Fuimos creciendo y el «tema tabú» seguía. En mi casa había una tienda de comestibles, propiedad de una tía de mi abuela, a quien también le asesinaron a su marido en la puerta del Ayuntamiento, con 52 años. Fue asesinado por el Capitán de la Guardia Civil, y después pisó su sangre.

Las personas que venían a comprar le pedían a mi madre explicaciones de lo que el periódico ABC de Sevilla publicaba cada día. En la tienda me enteraba de quienes se encontraban en el penal de El Puerto de Santa María (Cádiz), de maridos de personas de la calle Alpizar, que de día se encontraban escondidos en el campo y por las noches, muy tarde, volvían a sus casas a dormir, y antes de amanecer se volvían a esconder en el campo. Pues estas casas, los corrales, no tenían tapias y podían entrar y salir con facilidad.

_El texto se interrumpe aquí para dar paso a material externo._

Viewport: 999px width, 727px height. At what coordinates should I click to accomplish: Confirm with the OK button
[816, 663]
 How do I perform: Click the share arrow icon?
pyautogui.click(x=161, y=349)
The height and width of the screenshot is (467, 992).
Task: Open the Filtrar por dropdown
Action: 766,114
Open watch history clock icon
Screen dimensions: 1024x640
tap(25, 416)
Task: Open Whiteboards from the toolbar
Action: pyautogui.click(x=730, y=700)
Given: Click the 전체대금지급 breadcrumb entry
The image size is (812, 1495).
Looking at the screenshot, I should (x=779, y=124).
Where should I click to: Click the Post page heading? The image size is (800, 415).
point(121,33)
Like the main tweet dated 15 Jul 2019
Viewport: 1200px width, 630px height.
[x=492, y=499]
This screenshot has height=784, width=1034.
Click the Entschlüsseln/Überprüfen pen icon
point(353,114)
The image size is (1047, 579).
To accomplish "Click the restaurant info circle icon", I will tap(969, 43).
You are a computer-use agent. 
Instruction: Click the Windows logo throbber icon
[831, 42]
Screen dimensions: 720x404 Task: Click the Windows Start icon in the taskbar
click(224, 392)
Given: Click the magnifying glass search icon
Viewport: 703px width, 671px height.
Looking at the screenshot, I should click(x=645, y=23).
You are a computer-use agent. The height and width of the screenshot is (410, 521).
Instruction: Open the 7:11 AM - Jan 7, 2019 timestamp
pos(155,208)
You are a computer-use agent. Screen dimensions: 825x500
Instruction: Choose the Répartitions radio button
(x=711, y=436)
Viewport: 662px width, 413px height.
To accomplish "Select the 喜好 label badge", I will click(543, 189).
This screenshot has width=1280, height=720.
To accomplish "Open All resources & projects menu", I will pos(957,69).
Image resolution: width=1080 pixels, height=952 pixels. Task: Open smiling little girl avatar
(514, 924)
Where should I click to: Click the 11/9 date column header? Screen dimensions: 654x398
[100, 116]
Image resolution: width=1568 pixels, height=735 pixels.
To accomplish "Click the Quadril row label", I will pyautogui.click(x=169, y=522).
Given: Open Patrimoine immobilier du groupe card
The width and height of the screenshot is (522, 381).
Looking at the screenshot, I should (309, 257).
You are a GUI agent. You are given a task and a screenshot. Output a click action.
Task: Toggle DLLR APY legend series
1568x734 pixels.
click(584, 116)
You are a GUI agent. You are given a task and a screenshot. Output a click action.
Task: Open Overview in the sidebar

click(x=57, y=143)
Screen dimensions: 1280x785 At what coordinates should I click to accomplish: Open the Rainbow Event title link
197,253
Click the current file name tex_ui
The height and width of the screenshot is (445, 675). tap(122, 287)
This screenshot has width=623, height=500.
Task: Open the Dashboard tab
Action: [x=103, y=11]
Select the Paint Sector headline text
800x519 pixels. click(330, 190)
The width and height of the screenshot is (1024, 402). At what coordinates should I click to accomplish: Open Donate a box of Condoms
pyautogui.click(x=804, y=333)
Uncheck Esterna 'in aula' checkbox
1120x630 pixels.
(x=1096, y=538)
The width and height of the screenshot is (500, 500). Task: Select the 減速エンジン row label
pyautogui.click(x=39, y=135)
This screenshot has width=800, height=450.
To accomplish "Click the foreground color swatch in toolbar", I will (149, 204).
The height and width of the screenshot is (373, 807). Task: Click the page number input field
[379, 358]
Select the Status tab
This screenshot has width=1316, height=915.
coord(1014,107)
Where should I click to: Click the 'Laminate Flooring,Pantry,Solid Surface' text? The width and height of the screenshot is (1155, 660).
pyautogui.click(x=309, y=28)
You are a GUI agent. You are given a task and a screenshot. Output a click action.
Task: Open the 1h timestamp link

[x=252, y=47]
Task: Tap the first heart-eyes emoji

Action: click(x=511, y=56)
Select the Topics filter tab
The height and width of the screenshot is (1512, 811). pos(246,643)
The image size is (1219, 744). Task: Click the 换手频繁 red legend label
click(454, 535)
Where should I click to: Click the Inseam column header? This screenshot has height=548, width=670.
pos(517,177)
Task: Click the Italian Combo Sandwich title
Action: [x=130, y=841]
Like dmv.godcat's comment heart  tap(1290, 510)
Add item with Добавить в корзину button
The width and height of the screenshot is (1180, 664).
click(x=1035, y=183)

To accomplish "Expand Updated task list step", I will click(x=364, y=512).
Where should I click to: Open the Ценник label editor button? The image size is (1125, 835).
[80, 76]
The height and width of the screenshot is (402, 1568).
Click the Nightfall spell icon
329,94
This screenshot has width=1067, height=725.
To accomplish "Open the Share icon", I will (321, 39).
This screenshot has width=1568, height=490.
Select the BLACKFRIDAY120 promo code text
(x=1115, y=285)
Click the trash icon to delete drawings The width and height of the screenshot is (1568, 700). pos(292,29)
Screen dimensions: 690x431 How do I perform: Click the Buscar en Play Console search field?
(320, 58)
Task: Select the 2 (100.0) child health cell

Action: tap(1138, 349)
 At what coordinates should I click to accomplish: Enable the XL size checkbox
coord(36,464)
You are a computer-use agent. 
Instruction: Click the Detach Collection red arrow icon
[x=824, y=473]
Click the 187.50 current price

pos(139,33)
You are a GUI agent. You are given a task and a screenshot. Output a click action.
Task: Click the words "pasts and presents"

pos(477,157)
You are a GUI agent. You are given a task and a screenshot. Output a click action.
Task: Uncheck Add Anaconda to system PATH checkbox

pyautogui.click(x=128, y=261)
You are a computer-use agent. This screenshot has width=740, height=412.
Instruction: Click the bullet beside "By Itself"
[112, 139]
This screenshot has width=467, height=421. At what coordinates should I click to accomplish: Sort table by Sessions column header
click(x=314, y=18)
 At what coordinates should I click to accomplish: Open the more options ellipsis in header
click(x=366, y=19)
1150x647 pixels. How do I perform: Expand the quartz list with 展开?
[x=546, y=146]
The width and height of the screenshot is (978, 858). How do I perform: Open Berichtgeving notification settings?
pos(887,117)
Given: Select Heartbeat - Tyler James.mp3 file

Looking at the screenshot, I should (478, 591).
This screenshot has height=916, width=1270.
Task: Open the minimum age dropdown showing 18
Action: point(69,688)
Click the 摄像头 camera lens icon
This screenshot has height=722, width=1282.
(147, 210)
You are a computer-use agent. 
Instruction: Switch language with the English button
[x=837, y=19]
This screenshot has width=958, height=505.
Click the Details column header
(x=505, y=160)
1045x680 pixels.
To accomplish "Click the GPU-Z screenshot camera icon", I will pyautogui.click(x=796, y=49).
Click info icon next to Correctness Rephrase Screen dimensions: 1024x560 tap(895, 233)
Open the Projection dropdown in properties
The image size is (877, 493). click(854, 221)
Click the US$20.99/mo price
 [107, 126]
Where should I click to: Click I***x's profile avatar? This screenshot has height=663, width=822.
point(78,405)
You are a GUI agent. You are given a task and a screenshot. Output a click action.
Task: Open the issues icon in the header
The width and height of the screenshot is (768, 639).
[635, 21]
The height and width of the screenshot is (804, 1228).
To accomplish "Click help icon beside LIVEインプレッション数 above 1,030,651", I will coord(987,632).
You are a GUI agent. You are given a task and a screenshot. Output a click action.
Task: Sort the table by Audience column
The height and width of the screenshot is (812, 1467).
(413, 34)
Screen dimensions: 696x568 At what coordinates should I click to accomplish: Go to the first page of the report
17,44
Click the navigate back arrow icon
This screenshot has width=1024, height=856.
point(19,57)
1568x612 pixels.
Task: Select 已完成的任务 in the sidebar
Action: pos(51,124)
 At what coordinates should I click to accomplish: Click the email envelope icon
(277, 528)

Y así, cogiendo de unos y de otros, continuaba con mi enigma. Hasta que años más tarde y ya mayor, una hermana de mi madre, mi tía Catalina, que vivía en Isla Cristina y con quien pasaba parte del verano, me contó la historia de mi abuela.

Mi abuela se llamaba Juan Díaz Gil, era natural de La Palma del Condado, ama de casa, viuda, tenía 42 años y era madre de dos hijos: José Díaz Díaz y Miguel Díaz Díaz. Vivieron en la calle Alférez Cano, hoy calle del Medio, en el número 39.

Para ayudarse económicamente hacía bordados por encargo, ya que sus hijos con 20 y 18 años, habían sido llamados a fila para alistarse en el «Bando Nacional», por estar en guerra el país.

Mi bisabuela fue una mujer de mucho carácter y muy extrovertida, y en cuanto a amistades no distinguía entre ideales ni clases sociales. Por ello, mi abuela recibió un encargo de bordar una bandera Republicana, y aquello fue motivo para que la delataran.

El día 7 de agosto de 1936 fue sacada de su casa y llevada a la cárcel del pueblo. Fue sacada de la cárcel el día 13 del mismo mes y ahí se perdió su pista. Mi padre regresó de la guerra a buscarla pero nunca la encontró.

Hay señores mayores que me comentaron que la asesinaron a tiros en una cuneta en el puente de la Nicoba, entre San Juan del Puerto y Niebla; otros que fue en una cuneta camino de Chucena; en la cárcel de La Palma dijeron que se la habían llevado a la cárcel de Huelva, pero nunca se encontró.

En nosotros, sus nietos, no hay rencor hacia nadie ni buscamos venganza, porque nuestros padres así nos criaron, pero sí tenemos una obligación moral de buscarla y darle una sepultura digna, ya que nuestros padres no pudieron hacerlo.

Espero que las generaciones venideras analicen esta masacre y no vuelvan a cometerse jamás los mismos errores.